Bug #44291 LocalProxy does not forward signals NODE_STATE_REP and CHANGE_NODE_STATE_REQ
Submitted: 15 Apr 2009 12:40 Modified: 16 Apr 2009 19:18
Reporter: Ole John Aske Email Updates:
Status: Closed Impact on me:
None 
Category:MySQL Cluster: Cluster (NDB) storage engine Severity:S2 (Serious)
Version:7.0 OS:Any
Assigned to: Ole John Aske CPU Architecture:Any

[15 Apr 2009 12:40] Ole John Aske
Description:
The signals GSN_NODE_STATE_REP and GSN_CHANGE_NODE_STATE_REQ are used during gracefull shutdown in order to change NodeState.startLevel. In particular the startLevel of the NodeState is set to SL_STOPPING_4 in order to prevent LQH from writing Global Checkpoint during a controlled shutdown.

As the above signals is not handled by the LQH proxy, NodeState::SL_STOPPING_4 never becomes visible at mt-LQH's. This breake the gracefull stopping of the GCP
mechanism and may cause inconsistent REDO logs to be produced (According to Jonas)

This may be related to bug#42564

How to repeat:
Verified by reading code

Suggested fix:
Implement handling of the above signals in LocalProxy.*pp
[15 Apr 2009 13:10] Bugs System
A patch for this bug has been committed. After review, it may
be pushed to the relevant source trees for release in the next
version.
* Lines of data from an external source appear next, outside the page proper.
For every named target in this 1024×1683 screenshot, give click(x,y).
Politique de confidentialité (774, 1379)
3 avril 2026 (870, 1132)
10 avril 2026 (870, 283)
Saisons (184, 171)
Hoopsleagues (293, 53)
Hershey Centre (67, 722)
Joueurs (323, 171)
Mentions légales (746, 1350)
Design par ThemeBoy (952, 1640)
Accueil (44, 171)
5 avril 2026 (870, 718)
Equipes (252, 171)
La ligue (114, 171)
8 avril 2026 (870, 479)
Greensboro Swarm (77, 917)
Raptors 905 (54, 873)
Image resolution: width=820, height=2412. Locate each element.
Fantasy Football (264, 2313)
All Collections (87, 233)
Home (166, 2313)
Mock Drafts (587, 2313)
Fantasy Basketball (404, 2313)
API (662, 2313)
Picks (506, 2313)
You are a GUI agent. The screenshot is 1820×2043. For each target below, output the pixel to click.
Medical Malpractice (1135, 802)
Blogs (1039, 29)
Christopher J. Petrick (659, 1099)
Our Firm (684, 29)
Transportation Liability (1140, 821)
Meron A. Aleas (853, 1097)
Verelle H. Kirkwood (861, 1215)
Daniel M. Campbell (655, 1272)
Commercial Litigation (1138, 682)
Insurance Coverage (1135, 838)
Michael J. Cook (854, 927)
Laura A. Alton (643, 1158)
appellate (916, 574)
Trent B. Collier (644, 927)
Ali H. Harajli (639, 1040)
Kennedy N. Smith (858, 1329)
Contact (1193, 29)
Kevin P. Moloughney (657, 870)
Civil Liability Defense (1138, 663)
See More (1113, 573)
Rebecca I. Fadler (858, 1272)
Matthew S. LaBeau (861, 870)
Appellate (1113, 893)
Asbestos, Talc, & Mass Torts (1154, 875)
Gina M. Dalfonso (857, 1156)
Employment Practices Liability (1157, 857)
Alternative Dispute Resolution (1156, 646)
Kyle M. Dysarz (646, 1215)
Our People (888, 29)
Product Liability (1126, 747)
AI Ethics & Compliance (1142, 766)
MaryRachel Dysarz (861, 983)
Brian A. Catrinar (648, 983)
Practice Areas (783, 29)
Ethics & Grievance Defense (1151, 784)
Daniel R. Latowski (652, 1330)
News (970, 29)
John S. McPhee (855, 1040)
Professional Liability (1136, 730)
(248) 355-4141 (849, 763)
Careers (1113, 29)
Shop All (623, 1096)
You can access the patch from:

  http://lists.mysql.com/commits/72162

2962 Ole John Aske	2009-04-15
      bug#44291 LocalProxy should forward signals NODE_STATE_REP and CHANGE_NODE_STATE_REQ
[15 Apr 2009 13:14] Ole John Aske
As I will be on vacation for the next week, (until 26/4) the patch will not be commited until 27/4 earliest.
[16 Apr 2009 8:48] Jonas Oreland
review comments (or really patch):
change so that LocalProxy block also gets the signals.
[16 Apr 2009 8:49] Jonas Oreland
changes to committed patch

Attachment: bug44291.review.patch (text/x-patch), 2.20 KiB.

[16 Apr 2009 8:50] Jonas Oreland
discovered that this bug/fix
can be reproduced using "testSystemRestart -n to I3"
[16 Apr 2009 8:56] Bugs System
Pushed into 5.1.32-ndb-7.0.6 (revid:jonas@mysql.com-20090416085227-bua6o7t3id2j5aiw) (version source revid:jonas@mysql.com-20090416085227-bua6o7t3id2j5aiw) (merge vers: 5.1.32-ndb-7.0.6) (pib:6)
[16 Apr 2009 10:59] Bugs System
A patch for this bug has been committed. After review, it may
be pushed to the relevant source trees for release in the next
version. You can access the patch from:

  http://lists.mysql.com/commits/72237

2907 Jonas Oreland	2009-04-16
      ndb - bug#44291
        Node-state is not propageded to all blocks in ndbmtd
        This can cause
        - inconsistent REDO when doing graceful shutdown
        - crash in Dbtux, when restarting cluster, and some nodes
          needs to perform node-recovery during system-restart
      
        Possibly other problems...but they have not been identified
[16 Apr 2009 19:18] Jon Stephens
Documented bugfix in the NDB-7.0.6 changelog as follows:

        Node state information was not propagated to all blocks of
        ndbmtd. This could cause:

            ·Inconsistent redo logs when performing a graceful shutdown

            ·Data node crashes when later restarting the cluster, data
            nodes needing to perform node recovery during the system
            restart, or both.